Dieser Tatbestand dient dem Ausgleich der ehebedingten Nachteile. Voraussetzung ist, dass die Ehe als solche kausal dafür war, dass der berechtigte Ehegatte eine Schul- oder Berufsausbildung gar nicht erst aufgenommen bzw. abgebrochen hat. Hat der berechtigte Ehegatte aus anderen Gründen die Schul- oder Berufsausbildung gar nicht erst aufgenommen bzw. abgebrochen, resultiert daraus nach der Scheidung kein Anspruch auf Ausbildungsunterhalt. Wird die Ausbildung während der Ehe aufgegeben, wird die Kausalität vermutet. Erfolgt der Abbruch oder die Nichtaufnahme vor der Eheschließung, bedarf es des Nachweises, dass der Grund hierfür die beabsichtigte Eheschließung war.


Wann ist ein Billigkeitsunterhalt geschuldet?
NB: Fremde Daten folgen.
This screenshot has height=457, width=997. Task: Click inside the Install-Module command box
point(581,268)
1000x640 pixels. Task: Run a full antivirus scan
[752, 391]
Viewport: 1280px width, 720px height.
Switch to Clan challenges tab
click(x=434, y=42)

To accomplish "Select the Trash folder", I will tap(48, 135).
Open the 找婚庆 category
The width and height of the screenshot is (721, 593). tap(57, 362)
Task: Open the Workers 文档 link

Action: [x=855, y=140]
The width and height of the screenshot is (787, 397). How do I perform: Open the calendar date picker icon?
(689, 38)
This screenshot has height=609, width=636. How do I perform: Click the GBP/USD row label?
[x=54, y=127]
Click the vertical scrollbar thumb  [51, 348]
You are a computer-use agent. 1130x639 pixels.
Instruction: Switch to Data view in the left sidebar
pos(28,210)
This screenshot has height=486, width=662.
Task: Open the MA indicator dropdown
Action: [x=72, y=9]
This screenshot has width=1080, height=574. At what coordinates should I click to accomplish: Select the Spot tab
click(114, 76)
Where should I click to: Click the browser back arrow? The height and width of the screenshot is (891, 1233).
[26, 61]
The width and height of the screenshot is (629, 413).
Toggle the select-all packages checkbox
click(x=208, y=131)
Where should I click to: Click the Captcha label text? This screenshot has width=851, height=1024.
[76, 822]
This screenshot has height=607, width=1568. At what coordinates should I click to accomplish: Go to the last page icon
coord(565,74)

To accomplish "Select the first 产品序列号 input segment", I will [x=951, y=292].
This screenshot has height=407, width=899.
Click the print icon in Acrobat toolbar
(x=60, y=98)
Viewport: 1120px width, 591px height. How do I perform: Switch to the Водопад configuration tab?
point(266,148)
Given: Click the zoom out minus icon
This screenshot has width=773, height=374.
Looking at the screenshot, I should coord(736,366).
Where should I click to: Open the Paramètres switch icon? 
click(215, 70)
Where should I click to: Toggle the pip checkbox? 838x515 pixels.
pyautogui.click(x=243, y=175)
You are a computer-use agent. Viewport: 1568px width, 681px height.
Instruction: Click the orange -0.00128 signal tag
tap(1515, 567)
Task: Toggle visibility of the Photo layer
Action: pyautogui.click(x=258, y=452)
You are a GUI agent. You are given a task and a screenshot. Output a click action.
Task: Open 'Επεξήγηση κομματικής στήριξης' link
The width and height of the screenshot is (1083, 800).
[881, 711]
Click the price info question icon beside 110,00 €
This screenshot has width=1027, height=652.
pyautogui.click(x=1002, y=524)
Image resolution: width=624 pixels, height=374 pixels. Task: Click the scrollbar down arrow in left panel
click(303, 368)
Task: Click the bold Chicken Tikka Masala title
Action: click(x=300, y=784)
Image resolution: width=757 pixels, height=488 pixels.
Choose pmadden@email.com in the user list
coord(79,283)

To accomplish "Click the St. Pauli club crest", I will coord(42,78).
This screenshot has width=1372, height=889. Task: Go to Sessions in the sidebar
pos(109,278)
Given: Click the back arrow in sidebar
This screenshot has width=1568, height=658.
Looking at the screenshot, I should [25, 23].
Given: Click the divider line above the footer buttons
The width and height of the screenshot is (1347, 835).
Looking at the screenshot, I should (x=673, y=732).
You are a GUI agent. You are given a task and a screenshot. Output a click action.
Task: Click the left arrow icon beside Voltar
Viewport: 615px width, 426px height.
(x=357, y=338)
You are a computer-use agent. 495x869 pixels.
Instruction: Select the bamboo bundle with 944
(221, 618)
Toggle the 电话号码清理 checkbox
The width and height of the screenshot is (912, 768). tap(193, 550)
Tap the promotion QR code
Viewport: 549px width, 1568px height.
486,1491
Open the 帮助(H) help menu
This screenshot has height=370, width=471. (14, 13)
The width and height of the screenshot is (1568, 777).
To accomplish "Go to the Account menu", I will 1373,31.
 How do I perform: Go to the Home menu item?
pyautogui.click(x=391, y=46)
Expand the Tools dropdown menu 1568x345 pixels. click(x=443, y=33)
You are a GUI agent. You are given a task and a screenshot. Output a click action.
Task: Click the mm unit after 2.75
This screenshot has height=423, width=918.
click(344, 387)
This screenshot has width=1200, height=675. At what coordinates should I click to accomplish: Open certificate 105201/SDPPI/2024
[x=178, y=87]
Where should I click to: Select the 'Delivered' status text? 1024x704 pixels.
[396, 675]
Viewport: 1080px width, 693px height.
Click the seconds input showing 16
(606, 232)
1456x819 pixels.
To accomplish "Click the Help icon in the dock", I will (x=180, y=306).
Ein geschiedener Ehegatte kann von dem anderen Billigkeitsunterhalt verlangen, soweit und solange von ihm aus sonstigen schwerwiegenden Gründen eine Erwerbstätigkeit nicht erwartet werden kann und die Versagung von Unterhalt unter Berücksichtigung der Belange beider Ehegatten grob unbillig wäre. Der Billigkeitsunterhalt gemäß § 1576 BGB ist nachrangig und als Ausnahmeregelung eng auszulegen. Seine Ausgestaltung soll diejenigen Fallkonstellationen auffangen, die durch das Anspruchsraster der nachehelichen Unterhaltstatbestände durchgefallen sind; er dient der Vermeidung von Härten.

 

Ist beispielsweise eine Erwerbstätigkeit in Folge der Betreuung von nicht-gemeinschaftlichen Kindern nicht möglich, kann dies dann zu einem Unterhaltsanspruch führen, wenn auf Grund gemeinsamer Entscheidung ein Kind zur Pflege aufgenommen wurde. Zu diesem gleich schwerwiegenden Grund muss aber als weitere Tatbestandvoraussetzung die grobe Unbilligkeit hinzukommen. Sie kann sich daraus ergeben, dass das Kind einvernehmlich in jungen Jahren aufgenommen und bereits über einen längeren Zeitraum von den Ehegatten betreut wurde. Einzubeziehen ist auch die grundsätzliche Entscheidung des Gesetzgebers für den Vorrang des Kindeswohls und gegen das Interesse des nicht betreuenden Elternteils, keinen Unterhalt zahlen zu müssen, wenn dem anderen ein Fehlverhalten vorzuhalten ist.